Extrait:
^^^^
Le Conseil d’Etat vient d’émettre son avis, relativement critique, le 11 février 2020, soit plus de deux ans après le dépôt de ce projet de loi à la Chambre des Députés.

 

Les sages y formulent plusieurs oppositions formelles, principalement justifiées par des considérations de sécurité juridique, respectivement de respect des dispositions constitutionnelles relatives au droit de propriété et à la liberté de commerce et d’industrie.

 

Ainsi, à titre de remarque générale, la Haute Corporation exposa ce qui suit :

 

« Le  Conseil  d’État  déplore  cependant  que  les  bonnes  intentions  des  auteurs  aient  été  concrétisées  dans un dispositif imprécis et illisible. La terminologie imprécise employée par les auteurs, la structure du texte et le manque de précision des procédures que la loi en projet entend fixer entachent la qualité et le degré de précision du dispositif. En outre, le Conseil d’État a constaté, à plusieurs endroits du texte, une délimitation imprécise, voire incohérente des pouvoirs confiés au ministre ayant l’Environnement dans ses attributions par rapport à  ceux  confiés  à  l’Administration  de  l’environnement.  Le  Conseil  d’État  s’y  oppose  d’ores  et  déjà  formellement  pour  des  raisons  de  sécurité  juridique,  à  toutes  les  occurrences  du  texte  en  projet.  Il  y  reviendra lors de l’examen des articles. ».
^^^^
Données enregistrées:

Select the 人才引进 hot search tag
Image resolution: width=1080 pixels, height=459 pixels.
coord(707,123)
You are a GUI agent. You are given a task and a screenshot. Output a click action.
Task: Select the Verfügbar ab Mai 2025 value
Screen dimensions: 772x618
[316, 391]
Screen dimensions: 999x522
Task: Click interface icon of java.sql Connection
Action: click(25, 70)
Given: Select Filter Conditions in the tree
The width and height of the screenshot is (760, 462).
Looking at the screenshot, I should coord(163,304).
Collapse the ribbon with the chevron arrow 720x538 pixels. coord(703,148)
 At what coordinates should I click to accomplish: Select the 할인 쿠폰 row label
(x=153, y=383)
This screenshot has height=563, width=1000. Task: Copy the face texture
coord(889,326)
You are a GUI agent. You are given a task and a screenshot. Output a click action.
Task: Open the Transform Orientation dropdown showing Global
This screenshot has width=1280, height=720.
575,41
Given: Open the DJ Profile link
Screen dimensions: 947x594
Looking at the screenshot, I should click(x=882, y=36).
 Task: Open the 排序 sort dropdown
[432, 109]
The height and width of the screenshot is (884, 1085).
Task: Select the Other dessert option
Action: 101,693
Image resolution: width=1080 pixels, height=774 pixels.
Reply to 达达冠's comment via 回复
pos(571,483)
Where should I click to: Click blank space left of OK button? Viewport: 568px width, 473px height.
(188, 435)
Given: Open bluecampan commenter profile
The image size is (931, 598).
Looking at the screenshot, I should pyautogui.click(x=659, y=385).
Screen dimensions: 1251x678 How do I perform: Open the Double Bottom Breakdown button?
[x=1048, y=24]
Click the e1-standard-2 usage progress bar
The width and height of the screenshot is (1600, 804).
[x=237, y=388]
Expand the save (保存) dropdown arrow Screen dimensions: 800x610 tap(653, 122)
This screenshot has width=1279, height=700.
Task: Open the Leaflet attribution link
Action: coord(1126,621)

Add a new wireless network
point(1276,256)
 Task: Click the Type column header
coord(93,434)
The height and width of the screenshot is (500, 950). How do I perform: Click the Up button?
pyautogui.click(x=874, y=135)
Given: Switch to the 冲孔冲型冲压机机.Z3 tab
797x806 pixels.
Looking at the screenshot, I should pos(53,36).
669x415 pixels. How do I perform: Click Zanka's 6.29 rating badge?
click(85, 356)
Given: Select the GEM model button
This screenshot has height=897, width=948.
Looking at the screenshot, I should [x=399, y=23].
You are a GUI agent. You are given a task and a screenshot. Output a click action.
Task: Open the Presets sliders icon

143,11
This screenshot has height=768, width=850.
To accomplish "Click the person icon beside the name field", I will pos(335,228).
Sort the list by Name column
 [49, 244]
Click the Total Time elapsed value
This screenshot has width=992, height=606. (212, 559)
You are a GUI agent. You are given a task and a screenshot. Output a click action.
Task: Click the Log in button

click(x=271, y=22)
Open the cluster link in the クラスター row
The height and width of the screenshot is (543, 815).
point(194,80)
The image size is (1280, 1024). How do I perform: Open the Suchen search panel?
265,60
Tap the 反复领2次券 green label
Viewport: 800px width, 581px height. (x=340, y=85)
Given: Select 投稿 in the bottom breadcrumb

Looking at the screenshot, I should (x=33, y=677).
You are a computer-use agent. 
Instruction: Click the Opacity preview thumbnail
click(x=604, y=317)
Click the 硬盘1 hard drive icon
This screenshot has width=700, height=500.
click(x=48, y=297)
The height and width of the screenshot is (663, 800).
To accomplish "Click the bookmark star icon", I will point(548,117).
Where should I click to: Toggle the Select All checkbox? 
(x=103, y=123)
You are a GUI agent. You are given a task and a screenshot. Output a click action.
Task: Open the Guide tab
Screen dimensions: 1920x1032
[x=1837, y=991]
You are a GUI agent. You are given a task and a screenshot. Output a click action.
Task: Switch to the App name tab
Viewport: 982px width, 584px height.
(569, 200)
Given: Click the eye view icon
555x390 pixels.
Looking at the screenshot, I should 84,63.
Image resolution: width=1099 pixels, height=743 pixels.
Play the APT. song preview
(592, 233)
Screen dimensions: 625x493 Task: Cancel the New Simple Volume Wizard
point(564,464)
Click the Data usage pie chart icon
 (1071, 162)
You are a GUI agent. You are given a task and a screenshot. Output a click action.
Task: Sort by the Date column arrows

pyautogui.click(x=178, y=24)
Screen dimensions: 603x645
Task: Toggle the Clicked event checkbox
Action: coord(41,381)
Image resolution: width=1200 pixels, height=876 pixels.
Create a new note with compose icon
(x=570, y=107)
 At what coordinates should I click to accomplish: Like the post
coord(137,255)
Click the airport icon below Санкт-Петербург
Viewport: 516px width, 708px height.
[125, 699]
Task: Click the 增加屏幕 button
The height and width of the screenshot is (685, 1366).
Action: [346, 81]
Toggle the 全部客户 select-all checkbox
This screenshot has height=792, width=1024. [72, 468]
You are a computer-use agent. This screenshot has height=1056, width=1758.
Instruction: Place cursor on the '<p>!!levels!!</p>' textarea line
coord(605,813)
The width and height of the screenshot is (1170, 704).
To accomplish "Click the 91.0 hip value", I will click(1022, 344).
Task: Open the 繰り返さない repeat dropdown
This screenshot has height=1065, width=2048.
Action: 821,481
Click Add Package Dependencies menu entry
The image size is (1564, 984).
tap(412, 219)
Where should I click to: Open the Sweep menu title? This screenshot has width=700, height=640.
^^^^
Consigne 1: D'après l'extrait, à quelle date le Conseil d'État a-t-il émis son avis ?
Consigne 2: Reproduisez tout le passage de l'extrait, depuis « Les sages y » jusqu'à « commerce et d’industrie. ».
Les lignes enregistrées forment un matériau indépendant de l'extrait.

Réponse 1: Le 11 février 2020.

Réponse 2:
Les sages y formulent plusieurs oppositions formelles, principalement justifiées par des considérations de sécurité juridique, respectivement de respect des dispositions constitutionnelles relatives au droit de propriété et à la liberté de commerce et d’industrie.